Cronaca Settebagni / Via di Settebagni

Paura a Settebagni: trovate due bottiglie incendiarie sulla linea della TAV

Le indagini condotte dalla squadra investigativa della Polfer. Nel pozzetto dove sono stati trovati i contenitori con il liquido infiammabile una scritta "No Tav Liberi"

Due ordigni esplosivi rudimentali con le micce parzialmente consumate ed una rivendicazione scritta in vernice rossa sulle grate di protezione dei binari che recitava "No Tav Liberi".  Questo quanto rivenuto poco dopo le 9:30 di questa mattina all'interno di due pozzetti contenenti i cavi elettrici della linea dei Treni dell'Alta Velocità (TAV). La scoperta è stata fatta dagli addetti delle Ferrovie dello Stato impegnati in una ispezione manutentiva lungo la linea ferroviaria Roma-Firenze, poco prima del cunicolo della stazione Settebagni.

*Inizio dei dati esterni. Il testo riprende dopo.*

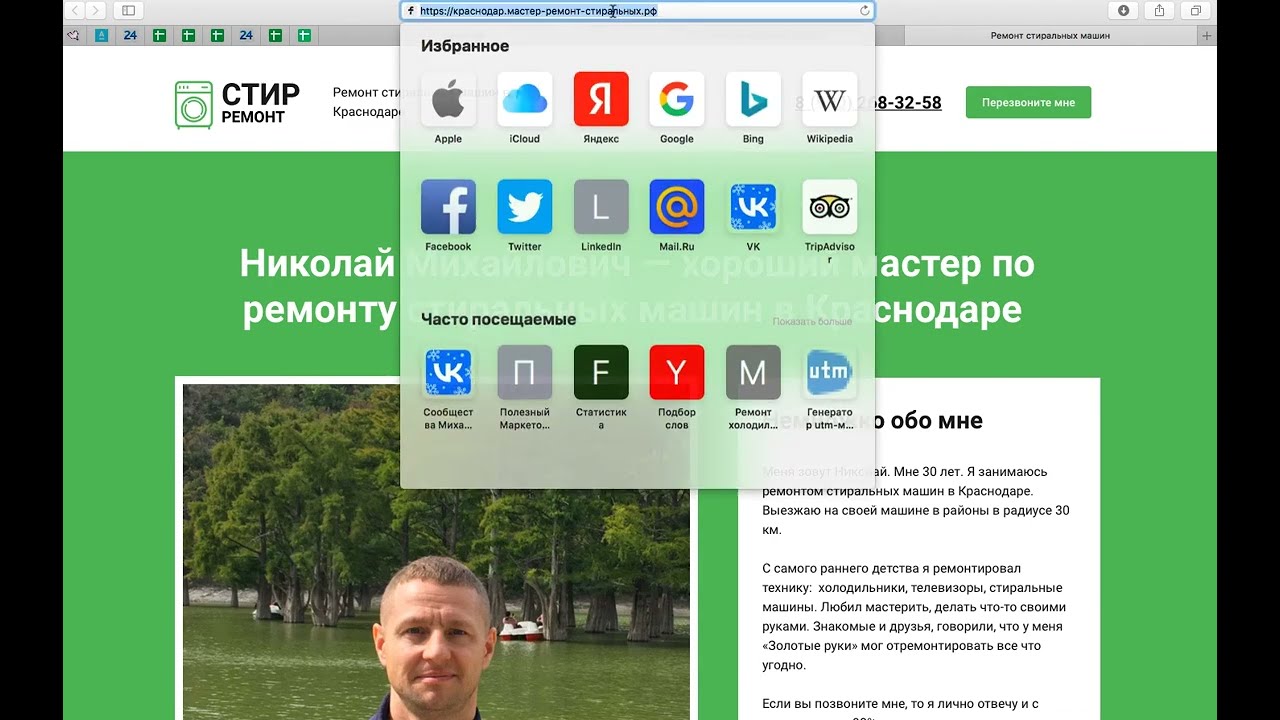Image resolution: width=1280 pixels, height=720 pixels.
Task: Toggle the Safari sidebar button
Action: pyautogui.click(x=128, y=10)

ORDIGNI INESPLOSI - Una scoperta inquietante, con gli agenti della squadra investigativa della PolFer che al termine dei primi accertamenti hanno constatato la presenza dei contenitori con dentro del liquido infiammabile con accanto degli stracci imbevuti, dei fiammiferi bruciati ed una miccia. A breve distanza gli agenti hanno rilevato la manomissione di un ulteriore pozzetto con all'interno una seconda bottiglia incendiaria con accanto residui di plastica incendiati, questa volta con l'innesto parzialmente combusto.

POSSIBILE MESSAGGIO - Un particolare, quest'ultimo, che potrebbe far pensare che coloro o colui che hanno posizionato la 'bomba', l'abbiano poi accesa con lo spegnimento della miccia avvenuto o in maniera volontaria, per dare un segnale forte, od involontaria. In quest'ultimo caso si potrebbe parlare di fallito attentato incendiario. L'episodio non ha provocato danni, sul posto anche gli artificieri e gli investigatori della Squadra Mobile della Questura di Roma. 

INDAGINI IN CORSO - Una situazione di massima allerta, un attentato o anche un forte avvertimento, sul quale stanno indagando i poliziotti della PolFer Roma, diretti dal dottor Domenico Ponziani e coordinati dal vice questore aggiunto Marco Napoli. Sul caso anche gli investigatori della Digos. 

AREA NO TAV - Tra le ipotesi più plausibili quella della matrice No Tav, avvalorata dal ritrovamento delle due scritte contro il progetto dell'Alta Velocità.  Al momento gli investigatori mantengono il massimo riserbo e non escludono anche altre possibili ipotesi.

RITARDI SULLA LINEA - Secondo quanto si è appreso da Ferrovie dello Stato, tra le 12:30 e le 14:45, c'é stato nel tratto di binari interessato dal ritrovamento delle bottiglie incendiarie una riduzione di velocità dei treni a 30 chilometri orari al fine di consentire l'effettuazione dei sopralluoghi in sicurezza.